But that's less of a worry than the floods. Temperatures at the North Pole would more than double, to 38 degrees Celsius (°C) from 15.5°C. That's hotter than temperatures at the equator today. As a result, Greenland's ice cap would melt, causing sea levels to rise by 7 metres (m), and flood nearly every coastal city on Earth. Say goodbye to New York, Copenhagen, and Tokyo. To make matters worse, the warmer seas would trigger stronger and more frequent hurricanes, which form when seawater evaporates at the surface.
And the weather wouldn't get better when winter comes six months later. Out of reach of the sun's direct beams for months at a time, the hemisphere would get colder than any winter on record. Swirls of frigid air, called a polar vortex, which are normally dissipated by warm air in the tropics, could travel all the way down to the equator. Imagine blizzards in Florida, Brazil, Kenya!
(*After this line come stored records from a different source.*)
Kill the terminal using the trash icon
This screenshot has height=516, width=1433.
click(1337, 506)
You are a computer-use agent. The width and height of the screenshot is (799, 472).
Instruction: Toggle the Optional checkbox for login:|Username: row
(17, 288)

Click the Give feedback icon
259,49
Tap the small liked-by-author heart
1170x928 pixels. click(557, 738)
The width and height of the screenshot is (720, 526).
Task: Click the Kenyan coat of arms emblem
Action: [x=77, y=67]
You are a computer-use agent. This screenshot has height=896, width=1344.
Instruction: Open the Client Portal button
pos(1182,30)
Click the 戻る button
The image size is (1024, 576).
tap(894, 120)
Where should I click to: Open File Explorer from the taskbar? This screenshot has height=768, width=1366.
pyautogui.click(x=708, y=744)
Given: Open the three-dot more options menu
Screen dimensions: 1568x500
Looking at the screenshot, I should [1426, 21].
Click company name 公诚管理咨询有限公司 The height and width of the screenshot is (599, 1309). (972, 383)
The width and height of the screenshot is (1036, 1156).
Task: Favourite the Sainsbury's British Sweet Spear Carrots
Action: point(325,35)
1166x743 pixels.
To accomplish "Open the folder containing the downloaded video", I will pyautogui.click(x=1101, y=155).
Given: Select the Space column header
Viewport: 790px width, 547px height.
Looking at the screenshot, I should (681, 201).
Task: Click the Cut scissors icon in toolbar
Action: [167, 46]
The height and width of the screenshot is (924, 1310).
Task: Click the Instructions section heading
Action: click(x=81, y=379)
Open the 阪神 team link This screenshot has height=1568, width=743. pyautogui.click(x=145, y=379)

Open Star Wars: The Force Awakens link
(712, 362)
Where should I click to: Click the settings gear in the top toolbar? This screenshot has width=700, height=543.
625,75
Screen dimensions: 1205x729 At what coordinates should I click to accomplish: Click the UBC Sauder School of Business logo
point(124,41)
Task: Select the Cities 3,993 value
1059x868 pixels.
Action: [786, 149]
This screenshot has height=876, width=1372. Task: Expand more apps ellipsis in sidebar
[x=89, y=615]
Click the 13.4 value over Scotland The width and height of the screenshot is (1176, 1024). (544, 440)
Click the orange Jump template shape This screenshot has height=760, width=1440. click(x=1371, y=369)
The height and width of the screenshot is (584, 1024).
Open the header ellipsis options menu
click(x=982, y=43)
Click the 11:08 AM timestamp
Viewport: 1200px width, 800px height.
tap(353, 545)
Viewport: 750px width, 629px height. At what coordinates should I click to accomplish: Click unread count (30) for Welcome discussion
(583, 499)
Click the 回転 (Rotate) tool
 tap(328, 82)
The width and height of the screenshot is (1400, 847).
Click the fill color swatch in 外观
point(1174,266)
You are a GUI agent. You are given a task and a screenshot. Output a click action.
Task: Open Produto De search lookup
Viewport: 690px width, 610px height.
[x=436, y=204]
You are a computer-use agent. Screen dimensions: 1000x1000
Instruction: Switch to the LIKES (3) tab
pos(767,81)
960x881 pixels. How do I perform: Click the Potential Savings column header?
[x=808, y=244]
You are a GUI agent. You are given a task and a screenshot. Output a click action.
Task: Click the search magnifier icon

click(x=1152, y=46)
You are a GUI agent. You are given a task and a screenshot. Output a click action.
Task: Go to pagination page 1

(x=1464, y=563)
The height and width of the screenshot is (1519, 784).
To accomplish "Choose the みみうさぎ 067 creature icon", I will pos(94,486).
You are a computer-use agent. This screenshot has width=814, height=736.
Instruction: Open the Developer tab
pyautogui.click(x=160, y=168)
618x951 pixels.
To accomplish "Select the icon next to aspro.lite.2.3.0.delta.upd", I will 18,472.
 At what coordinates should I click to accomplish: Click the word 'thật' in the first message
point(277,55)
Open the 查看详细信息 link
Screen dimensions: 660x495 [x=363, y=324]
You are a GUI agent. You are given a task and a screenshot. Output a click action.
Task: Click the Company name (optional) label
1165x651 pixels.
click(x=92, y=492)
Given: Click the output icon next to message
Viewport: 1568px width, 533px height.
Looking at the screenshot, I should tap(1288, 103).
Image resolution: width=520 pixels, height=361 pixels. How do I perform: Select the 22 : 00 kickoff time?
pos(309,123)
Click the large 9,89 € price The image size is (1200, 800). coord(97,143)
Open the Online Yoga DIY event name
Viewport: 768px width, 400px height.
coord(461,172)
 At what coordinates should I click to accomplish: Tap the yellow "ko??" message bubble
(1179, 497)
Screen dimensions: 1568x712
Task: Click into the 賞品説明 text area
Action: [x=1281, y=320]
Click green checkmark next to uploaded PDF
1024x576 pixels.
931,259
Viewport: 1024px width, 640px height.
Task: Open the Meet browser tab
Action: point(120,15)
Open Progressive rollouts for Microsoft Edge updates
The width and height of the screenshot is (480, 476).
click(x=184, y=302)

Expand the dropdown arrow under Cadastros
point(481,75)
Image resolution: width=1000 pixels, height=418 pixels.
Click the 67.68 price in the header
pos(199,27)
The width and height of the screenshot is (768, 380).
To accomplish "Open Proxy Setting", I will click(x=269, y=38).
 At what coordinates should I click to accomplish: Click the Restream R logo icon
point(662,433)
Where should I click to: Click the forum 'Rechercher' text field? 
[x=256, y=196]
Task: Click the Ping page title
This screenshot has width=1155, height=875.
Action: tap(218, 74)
And all those thriving plants, they'd die from a lack of sunlight. Agriculture would collapse as ecosystems crumble and mass extinctions pile up.
And there would be even more floods, because meanwhile, the Southern Hemisphere is getting toasty and the South Pole is home to 90% of the world's ice. The constant sunlight would raise its temperature to 38 °C from -28 °C, melting the ice and raising sea levels by a whopping 61m. That's almost as tall as the Leaning Tower of Pisa. Greenland's flood would look like a puddle in comparison.
So all in all, while a few extra hours in the summer sun would be nice, let's leave the extra seasons to Alaska and be glad the Earth is tilted exactly as it is.